Can GP Federations Continue to Stand Alone?

The world is moving quickly and the need to take a step back and consider how everything fits together is becoming more and more frequent.  For GP federations the move into Integrated Care Systems (ICSs) is creating one of these moments.

Historically GP federations have been set up in local areas often by a relatively small number of enthusiastic GPs.  They generally began with high expectations, and then over time relationships with member practices have waxed and waned, particularly as it has been challenging for federations to fulfil the delivery requirements needed to establish themselves as a provider and at the same time carry out the amount of communication necessary for practices to feel engaged and part of the organisation.

Then along came PCNs.  Up until that point it had been easy for federations to describe themselves as the ‘at-scale’ arm of general practice, as there were only individual practices and the federation.  But with PCNs came a mandated at-scale operation of general practice in every local area.  Now there are practices, PCNs and a federation, and it has made it more difficult for federations to articulate their role in the system.

The preference has generally been to describe themselves as the at-scale provider across any given area, as their remit tends to mirror old CCG areas and hence be larger than nearly all individual PCNs.  The mainstay of many federations has been the delivery of extended access, and recently federations and PCNs have been undertaking a round of relatively strained conversations to agree what the federation will do and what PCNs will do, now that responsibility for the service has shifted to PCNs.

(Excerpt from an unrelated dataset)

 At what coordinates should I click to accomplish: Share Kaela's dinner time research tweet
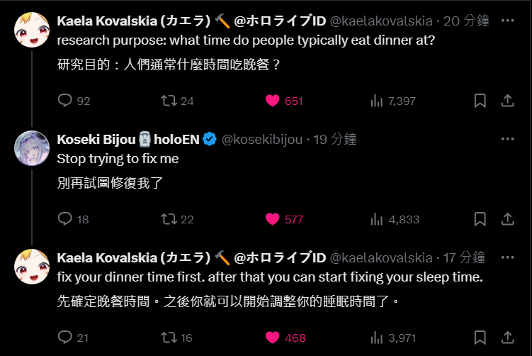507,101
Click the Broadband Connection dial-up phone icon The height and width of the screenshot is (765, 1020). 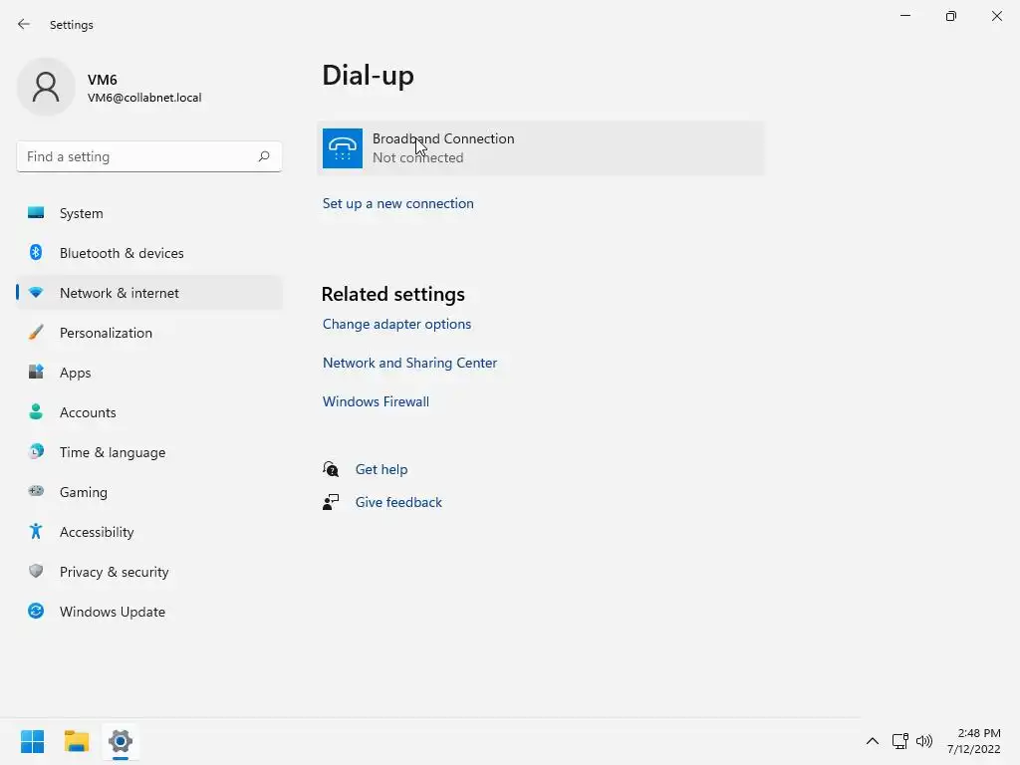point(343,148)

But it is the emergence of ICSs that is bringing things to a head.  General practice needs to be able to operate as a collective entity within an ICS “place” area.  Within such an area there is often a number of PCNs, an LMC and (if one exists) a federation.  The question is whether, in such an environment, a federation can stand alone as a GP provider organisation, separate from core general practice?

This is problematic because the system wants to do business with general practice as a whole (not a limited company that can access GPs to deliver services).  Whereas in the past federations could point to their practice membership as a proxy for working across all practices, with PCNs in place this is no longer the case as they have a much clearer practice membership.  Federations were never really set up as a way of other organisations being able to do business with general practice, so now federations have a problem.

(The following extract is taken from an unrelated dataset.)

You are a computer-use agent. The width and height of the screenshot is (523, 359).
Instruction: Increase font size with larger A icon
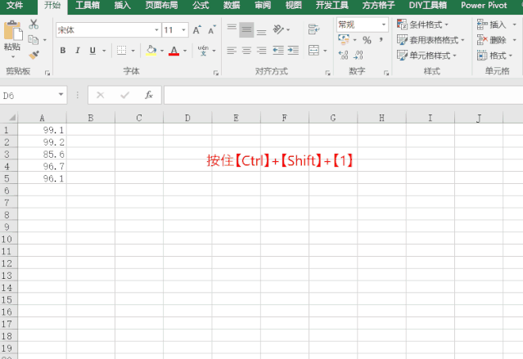tap(199, 29)
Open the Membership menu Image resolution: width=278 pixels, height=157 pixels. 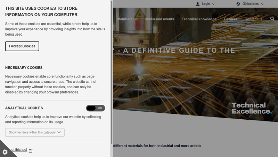point(127,19)
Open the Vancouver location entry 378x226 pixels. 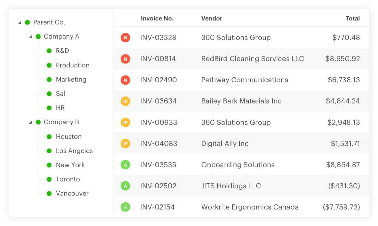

The most obvious way forward would seem to be to strengthen the federation/PCN relationship.  If federations can be the glue that holds PCNs together they would be perfectly placed to continue to provide at-scale services, provide support for PCNs and practices, and by including the LMC could start to be able to talk with authority in the system as local general practice.

But while some federations have been bolder in taking steps towards taking on the provision of support for PCNs as a new part of its core business, many have shied away from this (often because of emerging PCN/federation tensions, and because of the costs involved).  While PCNs are funded by the PCN DES, federations rely on funding from the delivery of services.  The need to breakeven/fund the federation infrastructure and even generate a return for shareholders has often created a tension in terms of what federations have been willing or able to do in terms of support for PCNs.

The irony is that federations are highly unlikely to be able to generate any kind of sustainable financial return if they maintain their separation from PCNs.  They will increasingly rely on the PCNs for the work (like extended access), and if federations are not the support provider for PCNs then whoever takes this on will end up being better placed to take on any at-scale work.

Without the protection of CCGs the ICSs are not going to tolerate small-scale provider organisations with no real remit.  If federations are not providing the scaled up support the new integrated neighbourhood teams are going to require, and don’t become the organisation that holds general practice together in an area, it is hard to see how they will survive beyond the next few years.